The following Monday, Ingram went home and tried to move on, but she said the transition was not easy.

"It's supposed to be simple," she said, "but I missed my daughter every day. I thought about her all the time, but I didn't want to disrupt her life."

Ingram's life went on. She had other children — Lauren, now 25, Kristina, 19 and Micha, 16. Lauren Gaines, Ingram's second daughter, was told about her long lost sister when she was 18. Gaines said she wasn't completely surprised.

"I always had this sense there was something more out there," she said.

Ingram decided to look for Vicki the Friday before Mother's Day this year. It was then Ingram thought about Facebook.

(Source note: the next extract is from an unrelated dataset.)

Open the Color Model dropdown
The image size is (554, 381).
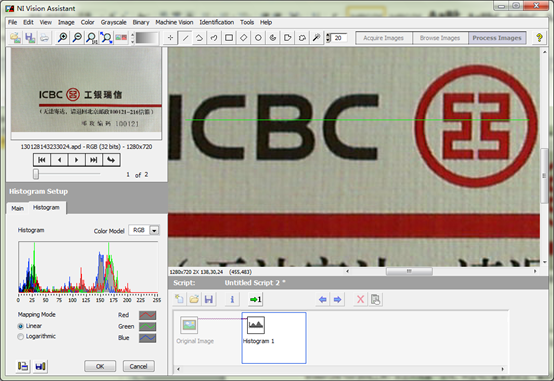point(154,230)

Ingram found what she thought was her daughter, but believed she looked too young to be 37. She sent a message anyway and went back to work.

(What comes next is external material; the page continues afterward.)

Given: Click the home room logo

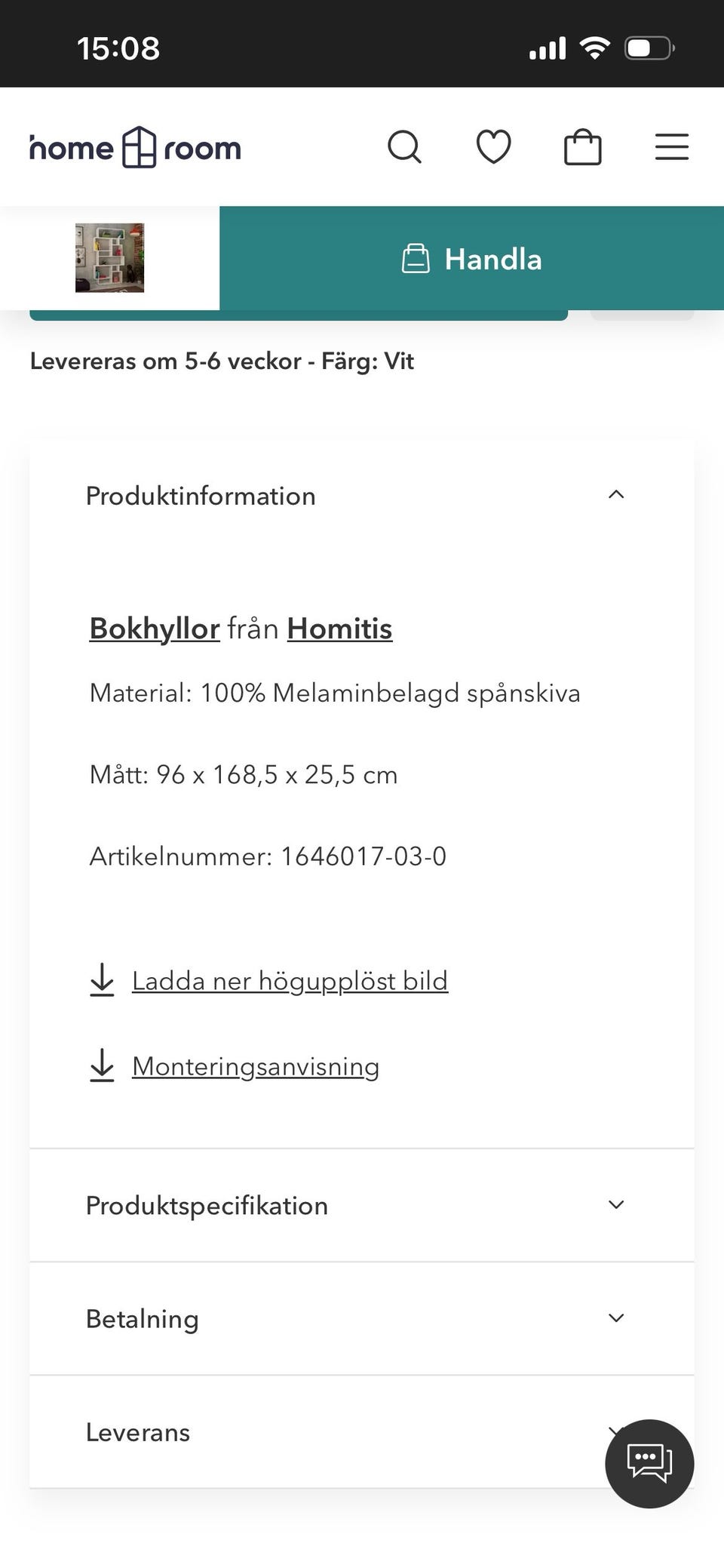Looking at the screenshot, I should 134,147.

After exchanging messages, there was little doubt Ingram had found her daughter.

"She wrote, 'I don't know how to say this, but I think you found your little girl,'" Ingram said. "And then she wrote, 'I am not sure if this is the time to tell you, but you are a grandmother.' When she sent pictures and I saw my granddaughter for the first time, she looks just like I did when I was young. I knew there was no doubt."

Vicki Rogers, who works at West Georgia College, said her mother's e-mail came "completely out of the blue."

Rogers first started looking for her mother after she had children.

"After going through that process," she said, "it stirred more emotion than I had ever experienced before."

They met the Tuesday after Mother's Day this year. Ingram said knowing her daughter has been "phenomenal."

"It's like she has been a part of me always," she said.

When Gaines met her sister for the first time, "everything just fit."

"It was like she had never been gone," she said. "Now, I have a big sister I can call now if times are bad."

Ingram said she does not want to interfere with Vicki's traditional holidays.

"I don't want to disrupt anything with her family," she said. "They gave her a home when I couldn't."

There is "some stress" regarding the holidays, Rogers said. She compared the transition to figuring out how to celebrate the holidays after getting married.

"I want everybody to be happy," she said. "It's an adjustment we are going to feel our way through."

Rogers said she feels nothing but love toward her mother.

"She was so brave for the choice she made," she said. "How could I be mad at her? She gave me life. It makes my heart hurt to think of the pain she carried all these years. My greatest hope is that she now has great peace."

Rogers said her life has been changed.

"I feel I have found my closest friends and I didn't even know they were out there," she said.